Klogproc

Klogproc is a service for processing and archiving logs generated by applications run by the Institute of the Czech National Corpus (CNC).

In general, Klogproc reads continuously an application-specific log record format from a file, parses individual lines and converts them into a target format which is then stored to ElasticSearch database.

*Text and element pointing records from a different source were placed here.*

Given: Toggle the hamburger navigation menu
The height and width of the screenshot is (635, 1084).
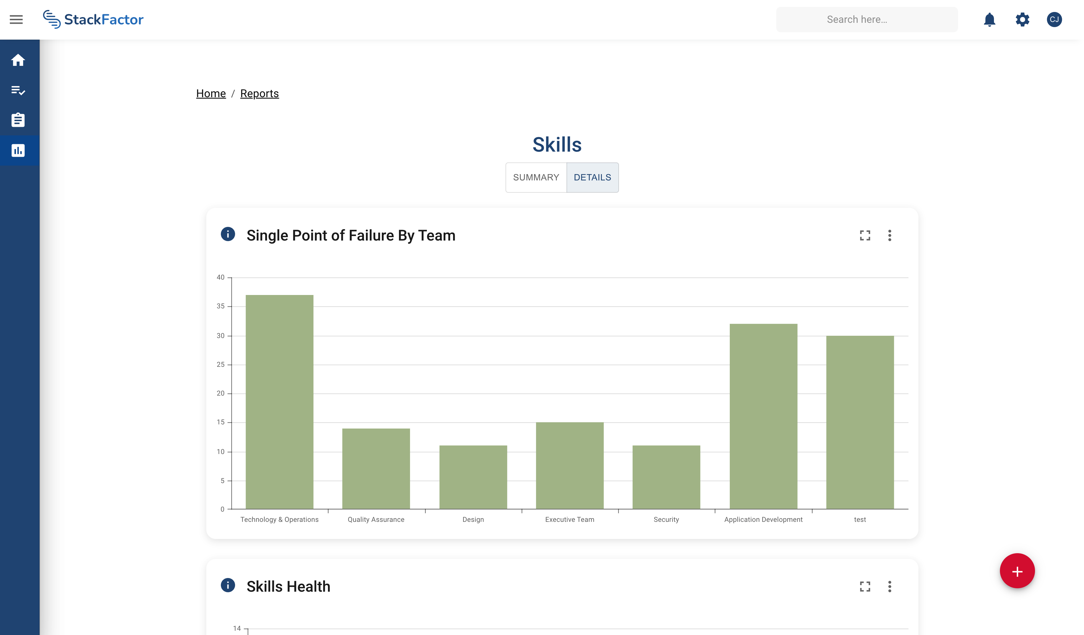Looking at the screenshot, I should point(16,19).
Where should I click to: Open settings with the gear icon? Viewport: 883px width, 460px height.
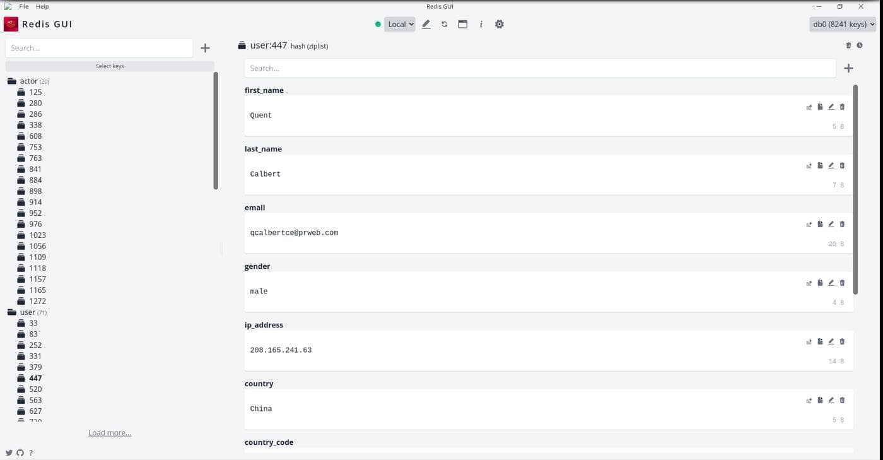pyautogui.click(x=499, y=24)
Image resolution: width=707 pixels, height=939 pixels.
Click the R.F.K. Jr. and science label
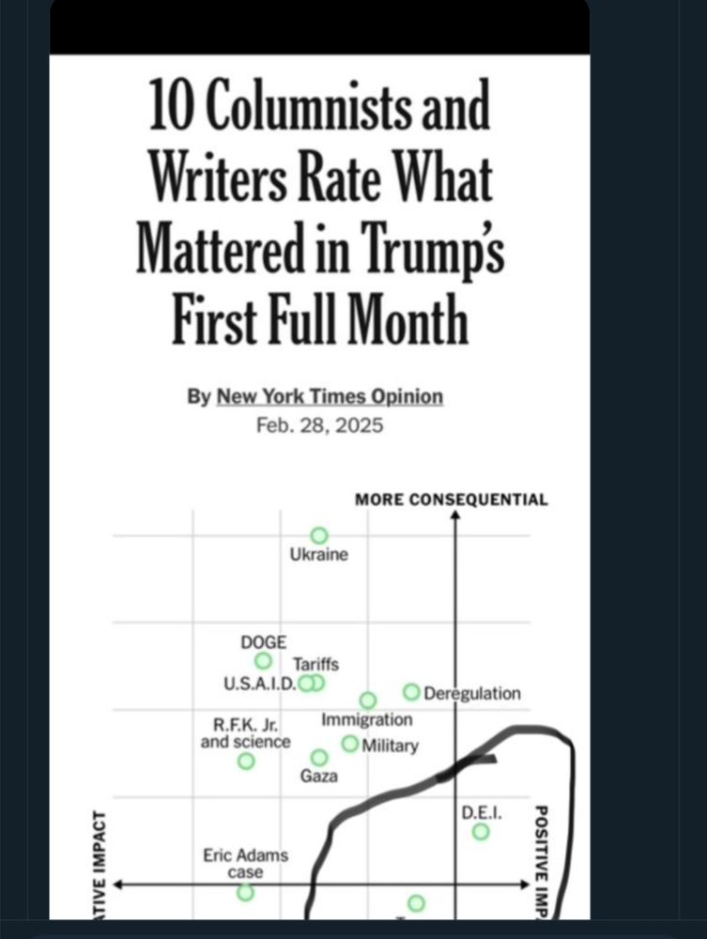click(x=246, y=733)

In the CNC, Klogproc replaced LogStash as a less resource-hungry alternative. All the processing (reading, writing, handling multiple files) is performed concurrently which makes it quite fast.

Overview

Supported applications

Name	config code	versions	scripting	note
Akalex	akalex	❌	❌	a Shiny app with a custom log (:asterisk:)
APIGuard	apiguard	❌	❌	CNC's internal API proxy and watchdog
Calc	calc	❌	❌	a Shiny app with a custom log (:asterisk:)
CNC-VLO	vlo	❌	❌	a custom CNC node for the Clarin VLO (JSONL log)
Gramatikat	gramatikat	❌	❌	a Shiny app with a custom log (:asterisk:)
KonText	kontext	`0.13`, `0.14`, `0.15`, `0.16`, `0.17`, `0.18`	✅
KorpusDB	korpus-db	❌	❌
Kwords	kwords	`1`, `2`	✅
Lists	lists	❌	❌	a Shiny app with a custom log (:asterisk:)
Mapka	mapka	`1`, `2`, `3`	✅ (v3)	using Nginx/Apache access log
Morfio	morfio	❌	❌
MQuery-SRU	mquery-sru	❌	❌	a Clarin FCS endpoint (JSONL log)
QuitaUP	quita-up	❌	❌	a Shiny app with a custom log (:asterisk:)
SkE	ske	❌	❌	using Nginx/Apache access log
SyD	syd	❌	❌	a custom app log
Treq	treq	current, `v1-api`	✅	a custom app log
WaG	wag	`0.6`, `0.7`	✅	web access log, currently without user credentials

(:asterisk:) All the Shiny apps use the same log fromat.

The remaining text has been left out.